Selected extract section start

Quiz #10 Flashcards
What are codons and the triplet code?
DNA (and mRNA) are read as a series of non-overlapping three-letter words (a triplet code)
3 letter words = codons
in order to interpret the triplet code, the code must be read in the correct reading frame
codons are read in the 5’ –> 3’ direction along the mRNA, so codons are usually written in the 5’ –> 3’ direction
What is the genetic code?
a table that shows which codons form which amino acids
there is redundancy in the genetic code
each codon has a specific meaning except for AUG, which has a dual function (codes for both methionine and signals to start translation)
three codons: UAA, UGA, and UAG, do not specify an amino acid, but are used as signals to stop translation
What is the RNA polymerase (RNA pol)?
adds RNA nucleotides (5’ –> 3’)
does not require a primer (3’ OH)
has its own helicase activity
catalyzes phosphodiester bonds
reactants are ATP, GTP, CTP, and UTP
How many RNA pol do bacteria, archaea, and eukaryotes have?
bacteria and archaea have one RNA pol for all transcription
eukaryotes have 3 classes of RNA pol for transcription
What are the three classes of RNA pol used for transcription in eukaryotes?
RNA pol I: synthesizes rRNA
RNA pol II: synthesizes mRNA
RNA pol III: synthesizes tRNA
What are promotors in transcription?
RNA pol initially binds to a specific DNA sequence called a promoter
said to “upstream” of the genetic information to be transcribed
provide a “target” for other proteins to bind to, which then recruit RNA pol in the correct orientation
direct the timing and frequency of initiation
What is required for initiation of transcription?
the recruitment of a RNA pol, unwinding DNA helix, and beginning transcription
RNA pols do not require a primer to start synthesizing RNA, so initiation is usually the rate-limiting step in gene expression
What does the promoter sequence look like in bacteria?
a typical bacterial promoter contains two consensus sequences, the Pribnow box (also called the -10 element) on coding strand and the -35 element
What does the promoter sequence look like in eukaryotes and archaea?
many eukaryotic promoters contain a TATA box located 25-35 base pairs upstream of transcription start site
What helps the RNA pol bind to the promoter in bacteria?
a protein called sigma binds directly to the -10 and -3 elements
RNA pol associates with sigma protein on the promoter
once transcription begins, sigma dissociates
What helps RNA pol bind to the promoter sequence in eukaryotes?
none of the 3 classes of RNA pols can bind promoters of their own
several proteins called general transcription factors (GTFs) bind to promoter regions, and help recruit RNA pol to promoter
RNA pol I, II, and III each have their own set of GTFs
as transcription begins, some GTFs dissociate and are replaced by proteins required for elongation
What are the three stages of transcription?
Initiation, Elongation, and Termination
What happens in the initiation step of transcription?
DNA strands unwind, polymerase initiates RNA synthesis at the start point
What happens at the elongation phase of transcription?

Selected extract section end
Provided records section start

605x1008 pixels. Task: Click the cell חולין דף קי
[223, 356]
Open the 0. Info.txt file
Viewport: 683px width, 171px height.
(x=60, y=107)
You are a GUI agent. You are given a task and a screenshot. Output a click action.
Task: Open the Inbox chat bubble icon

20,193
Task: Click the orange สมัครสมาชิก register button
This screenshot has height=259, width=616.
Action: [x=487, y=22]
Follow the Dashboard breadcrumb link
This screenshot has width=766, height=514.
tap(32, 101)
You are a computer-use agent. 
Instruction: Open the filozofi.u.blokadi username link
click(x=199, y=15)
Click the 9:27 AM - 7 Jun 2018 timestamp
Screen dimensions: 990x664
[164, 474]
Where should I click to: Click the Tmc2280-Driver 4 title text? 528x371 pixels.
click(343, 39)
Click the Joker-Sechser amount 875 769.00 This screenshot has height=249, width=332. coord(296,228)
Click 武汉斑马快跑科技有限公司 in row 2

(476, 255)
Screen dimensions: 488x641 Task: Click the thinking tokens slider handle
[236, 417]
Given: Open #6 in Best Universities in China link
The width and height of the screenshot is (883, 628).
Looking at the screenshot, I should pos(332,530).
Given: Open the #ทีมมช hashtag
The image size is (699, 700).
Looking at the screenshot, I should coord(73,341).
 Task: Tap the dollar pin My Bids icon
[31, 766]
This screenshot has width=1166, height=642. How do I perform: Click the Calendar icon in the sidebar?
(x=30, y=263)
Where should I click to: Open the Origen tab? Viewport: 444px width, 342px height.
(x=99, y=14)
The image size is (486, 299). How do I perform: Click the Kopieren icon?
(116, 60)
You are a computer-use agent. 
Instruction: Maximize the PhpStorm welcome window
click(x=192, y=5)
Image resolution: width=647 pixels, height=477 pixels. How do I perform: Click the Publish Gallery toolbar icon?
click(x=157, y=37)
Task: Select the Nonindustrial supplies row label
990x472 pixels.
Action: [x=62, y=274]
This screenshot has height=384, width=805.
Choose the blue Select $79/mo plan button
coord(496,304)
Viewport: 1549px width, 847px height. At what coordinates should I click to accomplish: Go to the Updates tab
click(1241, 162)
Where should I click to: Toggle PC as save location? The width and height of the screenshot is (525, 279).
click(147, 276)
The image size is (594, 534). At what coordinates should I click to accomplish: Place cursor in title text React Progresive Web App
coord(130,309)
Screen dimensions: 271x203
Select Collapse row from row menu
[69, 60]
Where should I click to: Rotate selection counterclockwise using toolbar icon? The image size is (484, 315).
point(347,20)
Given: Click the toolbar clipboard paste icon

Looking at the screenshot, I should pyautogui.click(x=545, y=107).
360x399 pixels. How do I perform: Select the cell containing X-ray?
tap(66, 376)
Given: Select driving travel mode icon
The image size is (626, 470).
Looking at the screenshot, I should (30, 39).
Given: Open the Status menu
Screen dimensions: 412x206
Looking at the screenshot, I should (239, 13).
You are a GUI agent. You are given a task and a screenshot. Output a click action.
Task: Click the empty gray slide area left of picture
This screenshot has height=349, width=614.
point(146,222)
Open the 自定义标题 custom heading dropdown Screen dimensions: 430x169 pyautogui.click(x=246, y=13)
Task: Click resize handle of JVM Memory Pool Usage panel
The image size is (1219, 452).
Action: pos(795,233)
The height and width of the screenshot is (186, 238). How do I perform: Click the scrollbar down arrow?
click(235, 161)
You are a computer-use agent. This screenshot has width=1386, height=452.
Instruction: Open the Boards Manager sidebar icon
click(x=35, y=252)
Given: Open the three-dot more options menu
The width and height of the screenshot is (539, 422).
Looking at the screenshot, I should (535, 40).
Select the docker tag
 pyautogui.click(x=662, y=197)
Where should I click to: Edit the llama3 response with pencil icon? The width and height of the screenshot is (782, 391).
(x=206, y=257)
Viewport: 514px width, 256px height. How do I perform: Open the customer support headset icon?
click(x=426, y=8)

Provided records section end

What you need to do
According to the flashcards, which class of eukaryotic RNA polymerase synthesizes tRNA?

Solution for this task
RNA pol III